= Compile time =

Time when a program is compiled

In computing, compile time is the period of time when a compiler processes source code into other code that is more readily executable typically object code or byte code. Compile time is a phase in the operational life cycle of a program as it transitions from development to execution. The length of time it takes to compile is usually referred to as compilation time although compile time might also be used.

Compile time can be subdivided by the phases of a compiler. Most compilers have at least the following phases: syntax analysis, semantic analysis, and code generation. Many compilers include one or more optimization phases. For example, each constant expressions might be evaluated via compile-time execution to produce a value that results in improved runtime performance.

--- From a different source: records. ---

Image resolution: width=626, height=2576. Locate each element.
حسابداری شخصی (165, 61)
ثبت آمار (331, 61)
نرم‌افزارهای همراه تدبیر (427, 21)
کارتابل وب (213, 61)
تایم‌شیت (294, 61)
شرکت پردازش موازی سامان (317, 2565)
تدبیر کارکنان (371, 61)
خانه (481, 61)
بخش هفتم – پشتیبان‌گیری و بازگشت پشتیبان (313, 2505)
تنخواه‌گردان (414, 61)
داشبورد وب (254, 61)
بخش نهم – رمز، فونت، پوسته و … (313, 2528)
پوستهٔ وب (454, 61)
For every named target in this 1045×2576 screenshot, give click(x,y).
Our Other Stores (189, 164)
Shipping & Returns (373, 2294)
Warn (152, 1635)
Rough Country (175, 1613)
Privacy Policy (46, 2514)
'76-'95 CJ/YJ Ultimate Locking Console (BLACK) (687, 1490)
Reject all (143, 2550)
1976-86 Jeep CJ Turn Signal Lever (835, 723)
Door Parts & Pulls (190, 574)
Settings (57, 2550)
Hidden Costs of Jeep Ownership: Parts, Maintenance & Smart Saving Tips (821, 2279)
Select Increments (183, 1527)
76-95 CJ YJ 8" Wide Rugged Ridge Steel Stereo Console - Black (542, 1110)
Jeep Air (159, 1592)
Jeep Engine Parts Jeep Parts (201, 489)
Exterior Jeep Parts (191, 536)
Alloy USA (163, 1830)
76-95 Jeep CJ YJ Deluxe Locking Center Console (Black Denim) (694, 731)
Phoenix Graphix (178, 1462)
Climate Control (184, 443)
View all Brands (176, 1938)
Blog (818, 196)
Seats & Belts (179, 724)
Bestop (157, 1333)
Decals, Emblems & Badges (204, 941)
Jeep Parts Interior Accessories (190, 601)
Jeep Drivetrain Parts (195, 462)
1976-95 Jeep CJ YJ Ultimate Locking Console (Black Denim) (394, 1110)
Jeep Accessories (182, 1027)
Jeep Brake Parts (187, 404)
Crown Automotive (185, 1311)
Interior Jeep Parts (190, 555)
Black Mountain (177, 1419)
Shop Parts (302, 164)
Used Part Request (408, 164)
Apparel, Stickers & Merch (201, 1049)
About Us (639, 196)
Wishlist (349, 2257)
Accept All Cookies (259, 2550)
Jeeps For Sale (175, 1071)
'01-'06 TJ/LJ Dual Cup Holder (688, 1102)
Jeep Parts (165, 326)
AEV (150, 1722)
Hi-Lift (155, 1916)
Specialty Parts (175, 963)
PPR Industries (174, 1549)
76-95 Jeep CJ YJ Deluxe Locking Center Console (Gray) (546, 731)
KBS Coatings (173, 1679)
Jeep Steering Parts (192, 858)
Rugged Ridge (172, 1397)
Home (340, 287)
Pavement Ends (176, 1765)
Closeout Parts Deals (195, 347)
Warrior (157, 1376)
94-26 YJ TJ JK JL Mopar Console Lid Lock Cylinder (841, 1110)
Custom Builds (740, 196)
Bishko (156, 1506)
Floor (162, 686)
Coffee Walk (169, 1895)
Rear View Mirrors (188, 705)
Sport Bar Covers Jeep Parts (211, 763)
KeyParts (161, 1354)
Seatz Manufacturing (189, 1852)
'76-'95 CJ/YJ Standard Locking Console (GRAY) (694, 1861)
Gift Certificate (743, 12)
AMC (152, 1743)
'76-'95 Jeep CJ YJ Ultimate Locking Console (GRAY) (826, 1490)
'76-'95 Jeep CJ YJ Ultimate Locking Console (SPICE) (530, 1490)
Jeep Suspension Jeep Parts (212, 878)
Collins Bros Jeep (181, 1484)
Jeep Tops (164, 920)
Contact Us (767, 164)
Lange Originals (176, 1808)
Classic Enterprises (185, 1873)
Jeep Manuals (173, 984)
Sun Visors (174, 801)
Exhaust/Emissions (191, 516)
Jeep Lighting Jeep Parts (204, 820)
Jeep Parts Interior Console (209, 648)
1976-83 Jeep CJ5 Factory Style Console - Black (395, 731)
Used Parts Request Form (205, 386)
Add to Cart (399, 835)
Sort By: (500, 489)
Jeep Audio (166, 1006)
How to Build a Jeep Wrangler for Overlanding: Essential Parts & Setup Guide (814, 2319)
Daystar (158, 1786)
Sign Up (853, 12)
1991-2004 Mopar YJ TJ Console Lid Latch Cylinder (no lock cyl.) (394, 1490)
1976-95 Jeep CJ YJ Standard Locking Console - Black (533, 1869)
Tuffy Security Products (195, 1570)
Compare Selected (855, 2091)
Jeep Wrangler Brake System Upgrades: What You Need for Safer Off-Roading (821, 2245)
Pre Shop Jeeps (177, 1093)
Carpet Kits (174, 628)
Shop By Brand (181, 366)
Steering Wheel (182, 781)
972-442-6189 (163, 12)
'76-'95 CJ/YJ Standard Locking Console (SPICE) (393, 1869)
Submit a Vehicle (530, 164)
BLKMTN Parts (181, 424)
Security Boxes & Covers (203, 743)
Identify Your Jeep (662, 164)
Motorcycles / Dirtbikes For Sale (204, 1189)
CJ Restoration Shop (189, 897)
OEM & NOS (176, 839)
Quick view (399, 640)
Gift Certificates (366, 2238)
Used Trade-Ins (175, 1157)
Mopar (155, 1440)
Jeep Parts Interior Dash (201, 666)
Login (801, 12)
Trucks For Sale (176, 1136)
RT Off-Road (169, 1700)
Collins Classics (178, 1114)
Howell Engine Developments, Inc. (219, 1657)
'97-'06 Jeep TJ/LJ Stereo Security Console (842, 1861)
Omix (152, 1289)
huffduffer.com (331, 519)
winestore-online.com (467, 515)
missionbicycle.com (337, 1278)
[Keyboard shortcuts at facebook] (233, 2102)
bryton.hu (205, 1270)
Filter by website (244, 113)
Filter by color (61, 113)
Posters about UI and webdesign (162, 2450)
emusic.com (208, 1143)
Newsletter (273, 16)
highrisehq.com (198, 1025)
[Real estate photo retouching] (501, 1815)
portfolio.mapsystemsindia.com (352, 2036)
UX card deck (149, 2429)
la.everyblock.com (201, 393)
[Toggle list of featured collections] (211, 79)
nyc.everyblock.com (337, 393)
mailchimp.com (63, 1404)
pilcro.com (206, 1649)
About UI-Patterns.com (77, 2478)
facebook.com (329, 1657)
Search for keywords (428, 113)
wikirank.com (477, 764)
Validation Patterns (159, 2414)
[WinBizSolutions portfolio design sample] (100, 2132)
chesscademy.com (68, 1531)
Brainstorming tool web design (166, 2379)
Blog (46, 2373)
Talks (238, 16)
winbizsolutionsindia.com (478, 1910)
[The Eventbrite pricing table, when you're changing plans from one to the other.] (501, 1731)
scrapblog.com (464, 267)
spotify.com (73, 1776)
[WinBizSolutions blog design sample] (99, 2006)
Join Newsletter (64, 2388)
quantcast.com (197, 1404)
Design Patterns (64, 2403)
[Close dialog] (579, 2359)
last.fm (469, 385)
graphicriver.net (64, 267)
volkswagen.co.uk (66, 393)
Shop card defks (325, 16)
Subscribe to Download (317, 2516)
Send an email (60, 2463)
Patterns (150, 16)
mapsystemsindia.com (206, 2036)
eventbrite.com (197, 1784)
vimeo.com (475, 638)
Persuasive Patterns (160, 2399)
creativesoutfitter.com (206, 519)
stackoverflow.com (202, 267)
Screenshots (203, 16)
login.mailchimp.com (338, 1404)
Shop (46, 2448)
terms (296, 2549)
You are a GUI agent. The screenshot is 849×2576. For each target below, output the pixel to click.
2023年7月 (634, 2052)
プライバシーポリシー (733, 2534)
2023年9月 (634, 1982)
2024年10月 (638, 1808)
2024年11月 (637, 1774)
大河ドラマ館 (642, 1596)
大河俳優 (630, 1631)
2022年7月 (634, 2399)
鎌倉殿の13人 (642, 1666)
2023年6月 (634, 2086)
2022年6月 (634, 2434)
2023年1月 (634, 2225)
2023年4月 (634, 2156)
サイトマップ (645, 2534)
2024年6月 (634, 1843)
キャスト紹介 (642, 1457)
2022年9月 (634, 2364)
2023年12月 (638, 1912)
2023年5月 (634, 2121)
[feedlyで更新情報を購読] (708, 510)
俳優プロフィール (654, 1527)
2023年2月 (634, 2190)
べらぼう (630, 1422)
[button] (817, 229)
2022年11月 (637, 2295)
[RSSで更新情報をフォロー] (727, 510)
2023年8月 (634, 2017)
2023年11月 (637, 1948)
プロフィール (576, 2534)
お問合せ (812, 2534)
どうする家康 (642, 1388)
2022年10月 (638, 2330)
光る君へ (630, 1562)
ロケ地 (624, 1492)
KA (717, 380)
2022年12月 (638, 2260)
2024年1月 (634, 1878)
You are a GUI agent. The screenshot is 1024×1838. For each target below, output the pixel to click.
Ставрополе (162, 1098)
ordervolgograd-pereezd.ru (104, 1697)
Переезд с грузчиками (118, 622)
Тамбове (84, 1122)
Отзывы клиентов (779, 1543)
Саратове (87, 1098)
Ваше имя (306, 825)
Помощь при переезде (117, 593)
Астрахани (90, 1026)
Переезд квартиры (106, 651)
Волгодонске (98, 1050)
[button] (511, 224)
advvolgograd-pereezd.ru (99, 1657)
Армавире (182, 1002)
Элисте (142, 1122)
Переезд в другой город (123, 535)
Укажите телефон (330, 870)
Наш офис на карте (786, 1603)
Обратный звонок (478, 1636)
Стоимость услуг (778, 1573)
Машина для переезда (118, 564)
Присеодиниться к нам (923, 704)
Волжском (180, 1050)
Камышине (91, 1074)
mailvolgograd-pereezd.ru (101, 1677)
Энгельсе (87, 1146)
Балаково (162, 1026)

Properties of a program that can be determined at compile time include range-checks (e.g., proving that an array index will not exceed the array bounds), deadlock freedom in concurrent languages, or timings (e.g., proving that a sequence of code takes no more than an allocated amount of time). For statically-typed languages such as C++, Java or Rust, types are checked at compile time to ensure type safety.

Compiling is typically part of a build process (at build time). A build may also include linking (at link time). Run time is the duration when the program is running.

Often, compilation occurs as a separate step before running a program. But with dynamic compilation, transformation to machine language happens as part of the process of running it intertwining run time and compile time. Often this is split into two distinct processes: a build-time process that converts source code to an intermediate representation (IR) and a run-time process that converts the IR to machine code.